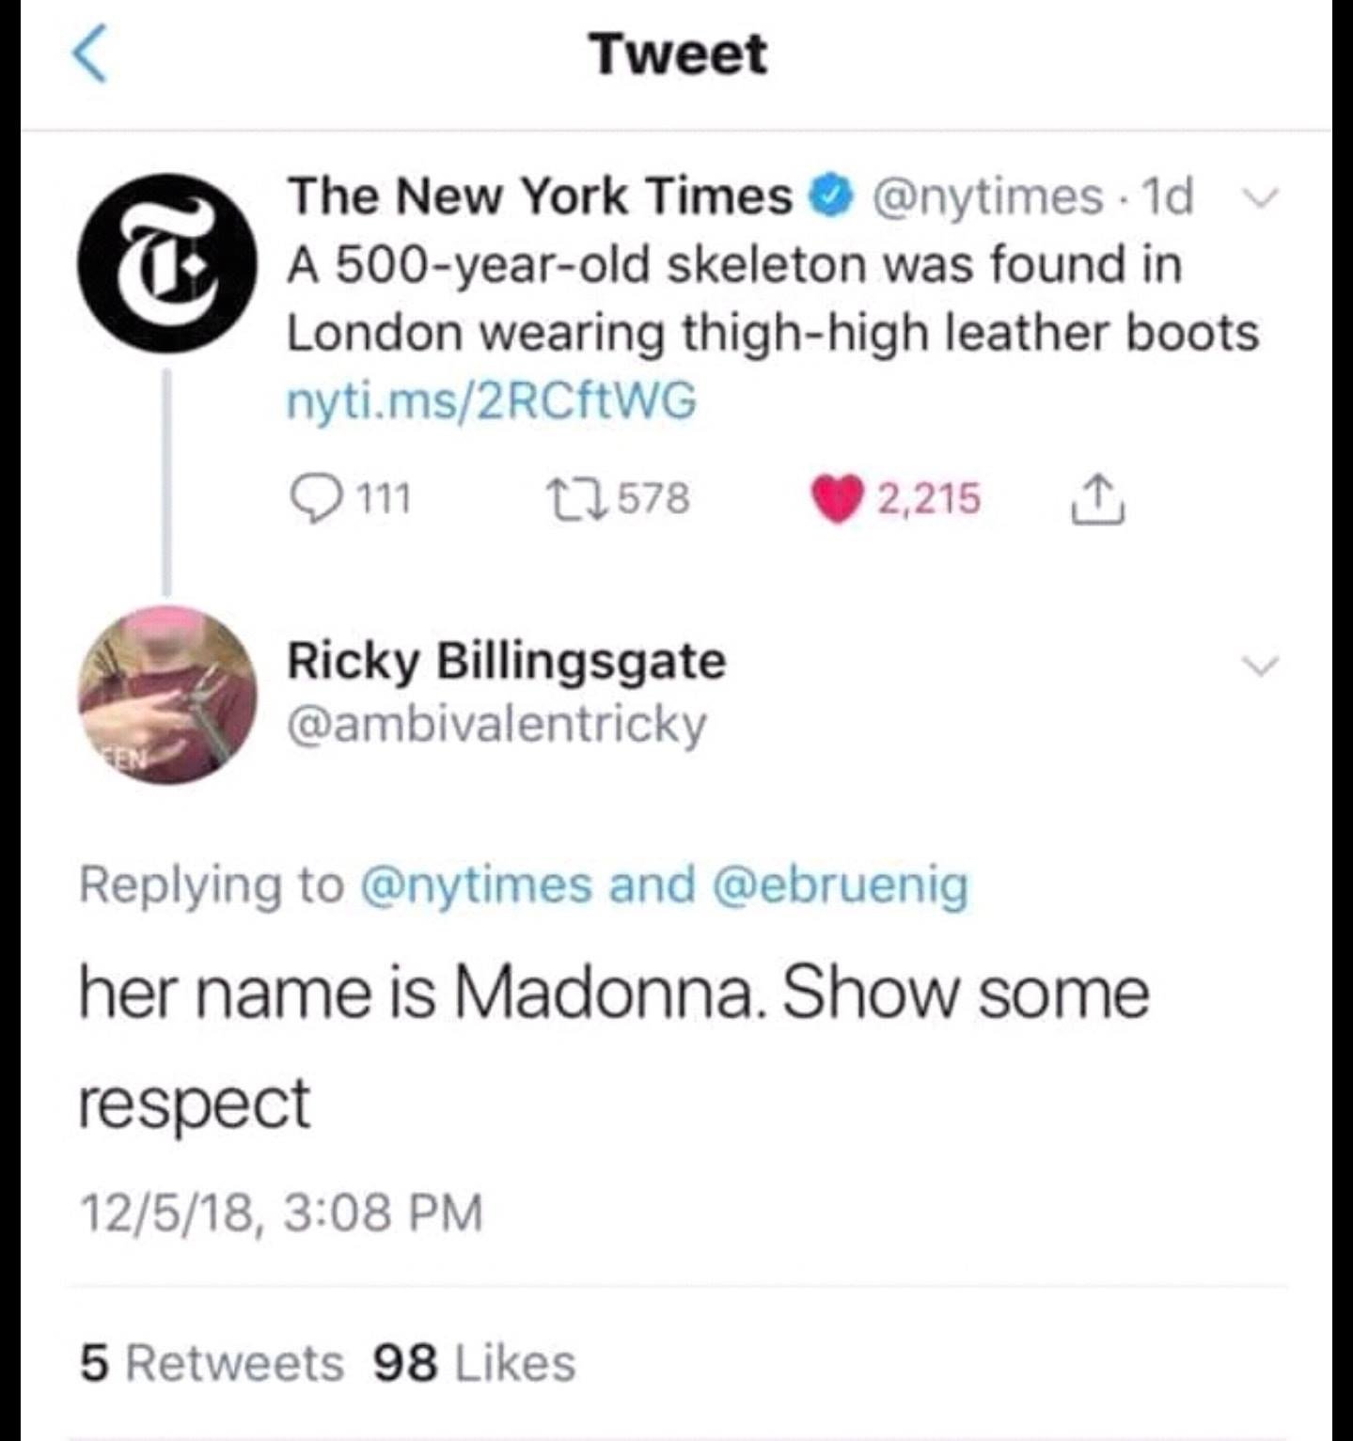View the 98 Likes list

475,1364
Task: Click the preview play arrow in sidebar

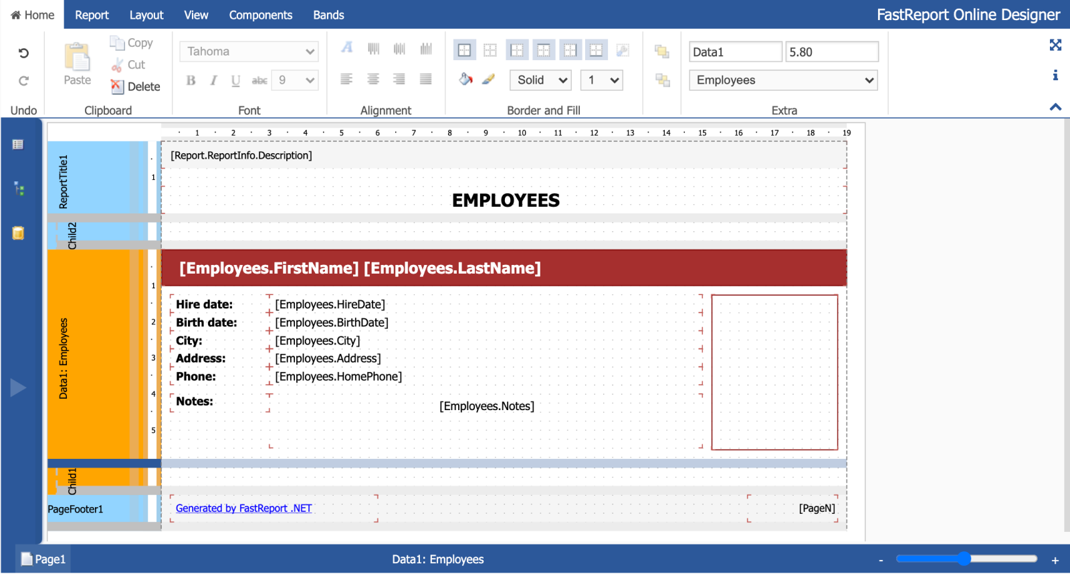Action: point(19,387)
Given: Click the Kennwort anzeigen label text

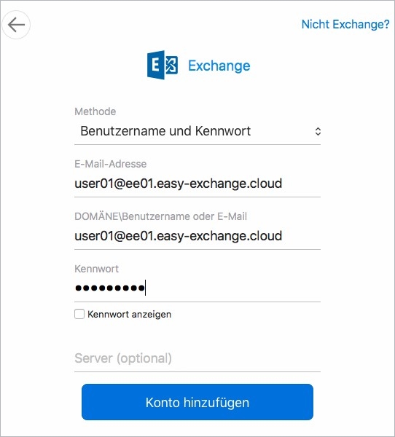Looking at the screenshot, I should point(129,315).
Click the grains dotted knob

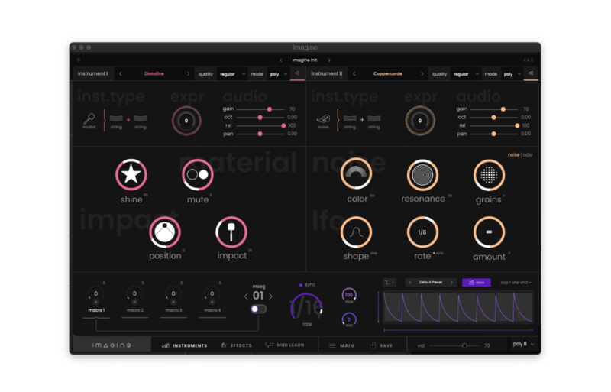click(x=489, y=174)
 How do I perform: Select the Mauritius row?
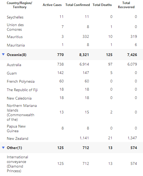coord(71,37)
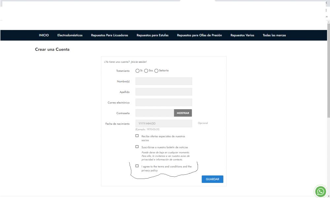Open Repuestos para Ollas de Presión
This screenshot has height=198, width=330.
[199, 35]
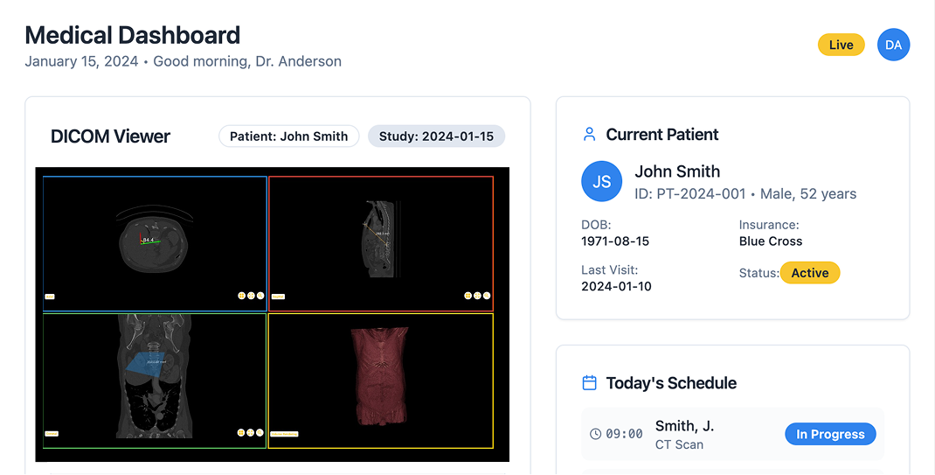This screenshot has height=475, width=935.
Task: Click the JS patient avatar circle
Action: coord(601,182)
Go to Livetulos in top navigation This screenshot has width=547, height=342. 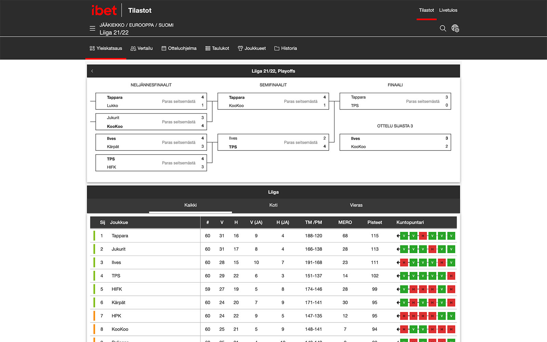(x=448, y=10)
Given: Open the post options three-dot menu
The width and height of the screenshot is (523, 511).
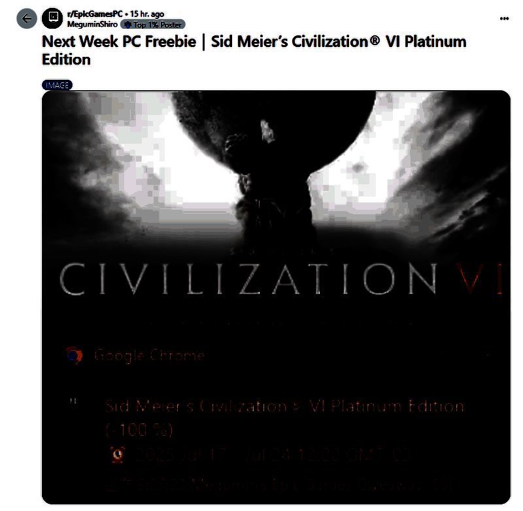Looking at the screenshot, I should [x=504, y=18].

==============================

■ TASK TO CARRY OUT ■
From the line containing "Given: Open the post options three-dot menu" to the final line of the entries, both included, transcribe every line exactly, omit the pictures, and add nothing more.

■ FINISHED EXERCISE ■
Given: Open the post options three-dot menu
The width and height of the screenshot is (523, 511).
Looking at the screenshot, I should [x=504, y=18].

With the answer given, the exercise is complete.